Nice! And yes, I did consider the ebay route for a while but I felt I didn't have a good handle on how bad "bad" syrup could be.
Note also that most soda fountain syrups also use saccharine instead of aspartame. This is probably so the syrup doesn't go bad as quickly. The transition to aspartame was driven by a study that showed that saccharine caused cancer in rats. That study had issues, but it had enough of an impact that consumers looked for alternatives. For soda machines, there usually isn't an ingredient list visible to the consumer, so that pressure to switch to aspartame didn't exist. There was a class-action lawsuit a few years ago claiming harm from the fountain formulation of diet sodas being different from the same brand sold at retail, but I believe it was thrown out.
Try https://sodastream.com . The soda can be sweetened with syrups they sell, or sweeten with anything you like, like Mangrove Honey which is salty and rich in itself. Add Scotch for a new drink called a "Southern Bee Sting". Squirt of lemon optional.
Honestly, I made my own using this[0] setup and I've never been happier. I had Sodastream before and the cost of refills and inconvenience of restocking them meant that I didn't actually use it that much. I bought some fruit extracts on Amazon, put a few mL in a 2L of water, and have delicious seltzer water without vendor lock-in. Now we need to refill our 10lb tank every few months, unless there's some leak/gasket problem (which has happened once or twice when the cats play near it).

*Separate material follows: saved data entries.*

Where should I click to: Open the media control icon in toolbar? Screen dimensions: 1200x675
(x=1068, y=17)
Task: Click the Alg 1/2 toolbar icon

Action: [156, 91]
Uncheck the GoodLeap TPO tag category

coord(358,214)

You can make it more automated if you'd like with some sort of automatic agitation to dissolve the CO2, but it hasn't been too big of a bother for me to manually shake it yet.

[0] https://www.seriouseats.com/pros-cons-diy-carbonation-rig

We got a Sodastream for Christmas along with a SodaMod kit which comes with three food-grade tanks with paintball fill valves. That way you can fill them at a sporting goods store for $5 instead of exchanging them for $15. Related to the article, there's something very strange about the Sodastream Diet Cola that I haven't quite put my finger on. I prefer to add some lime juice to mask the flavor.
How do you get the carbonation levels to an equivalent level of commercial equivalents? I have this same setup (used mostly for beer)- but when I tried to carbonate water, it was always a bit on the flat side.
Honestly, I have the opposite experience. I pressurize around 50-55PSI and do at least 2 carbonation cycles, venting in-between. Using cold water is also key, so I keep a 2L full of flat water for later carbonation - we swap between 2-3 bottles. I've recarbonated flat Dr. Pepper and it truly tasted like a fresh cracked can, carbonation and all.

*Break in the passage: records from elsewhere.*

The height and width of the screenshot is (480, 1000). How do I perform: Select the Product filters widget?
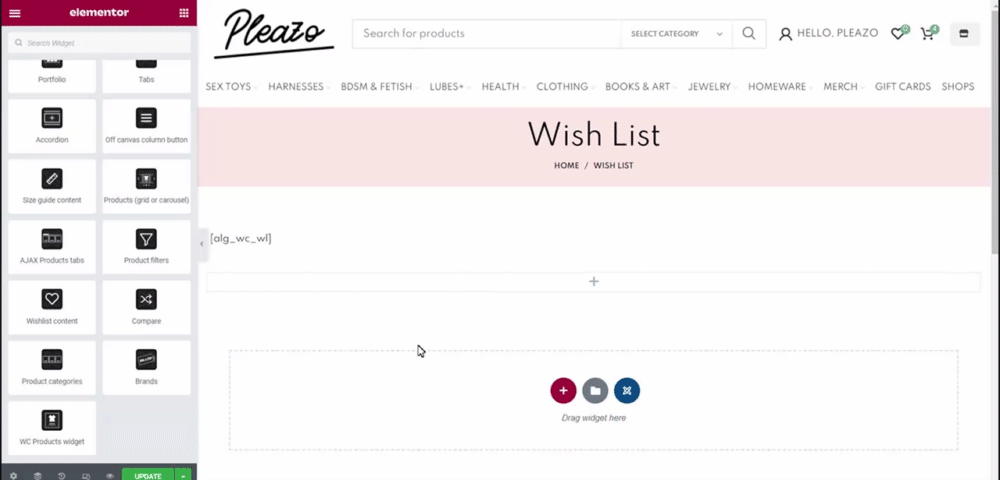click(146, 247)
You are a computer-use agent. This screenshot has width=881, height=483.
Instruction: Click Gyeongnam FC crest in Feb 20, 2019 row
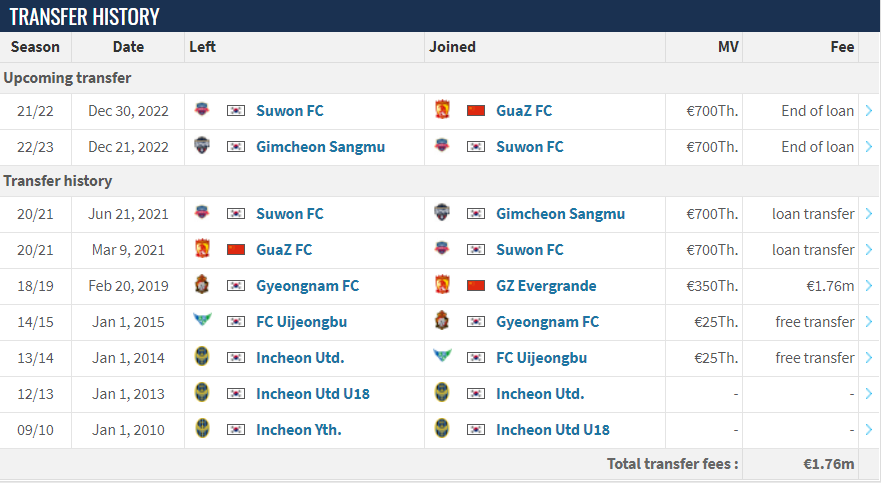pos(202,285)
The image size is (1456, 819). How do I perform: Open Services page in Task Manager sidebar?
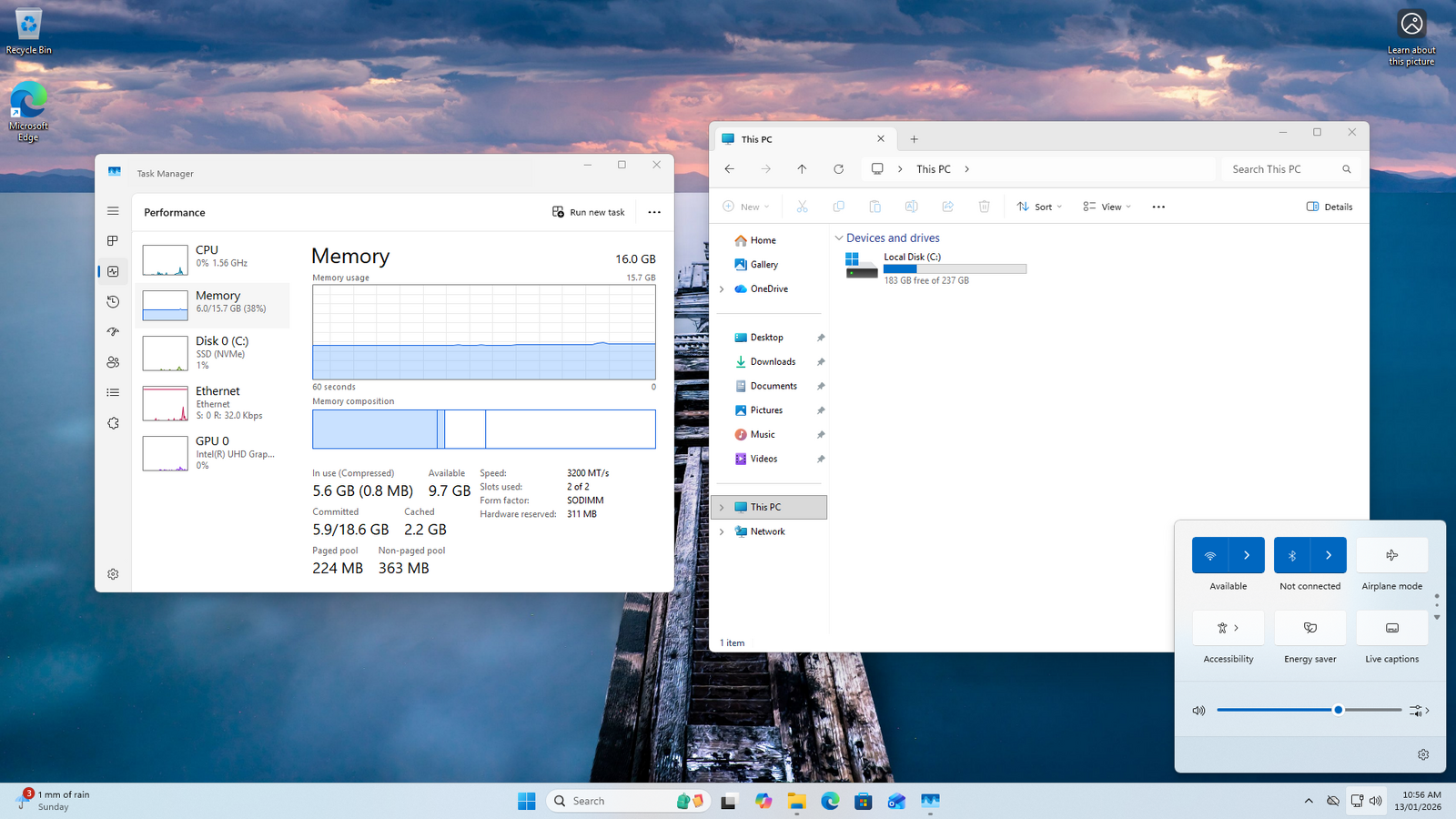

We've also tried carbonating blueberries, which was really interesting. It didn't work great, but we noticed the fizziness and it'll probably be something I try again soon - perhaps using a chamber with a bigger opening than a 2L's.

Your temp is too high, pressure is too low, or you didnt wait long enough.
Grohe makes a standard sink faucet with integrated carbonation/seltzer.

https://www.grohe.us/kitchen/design-trends/chilled-sparkling...

I think a problem with releasing a powder into a carbonated drinks is it would start to foam up and bubble out possibly.
Depends on the powder. The "Wyler's Lemondade mix" powders do fine with the carbonated water from my Elkay machine (not that they taste as good in carbonated water but they do work). I know there were powders that added fizz to still water to make them more soda like and those would be a problem on water that was already carbonated.
You can get unsweetened carbonated soda water that's "Dr." flavored. I've never tried adding a nutrasweet packet to one, but I wonder how close it would come to a "Dr." soda of the same brand.
When the old DDP expires, you buy more. If it lasted longer, you would not buy more. Though it sure causes destress on their best customers. Quite the dilemma.
This was long why I preferred to purchase Tab for home diet Soda, it was largely sweetened with Saccharine, and has an virtually limitless shelf life.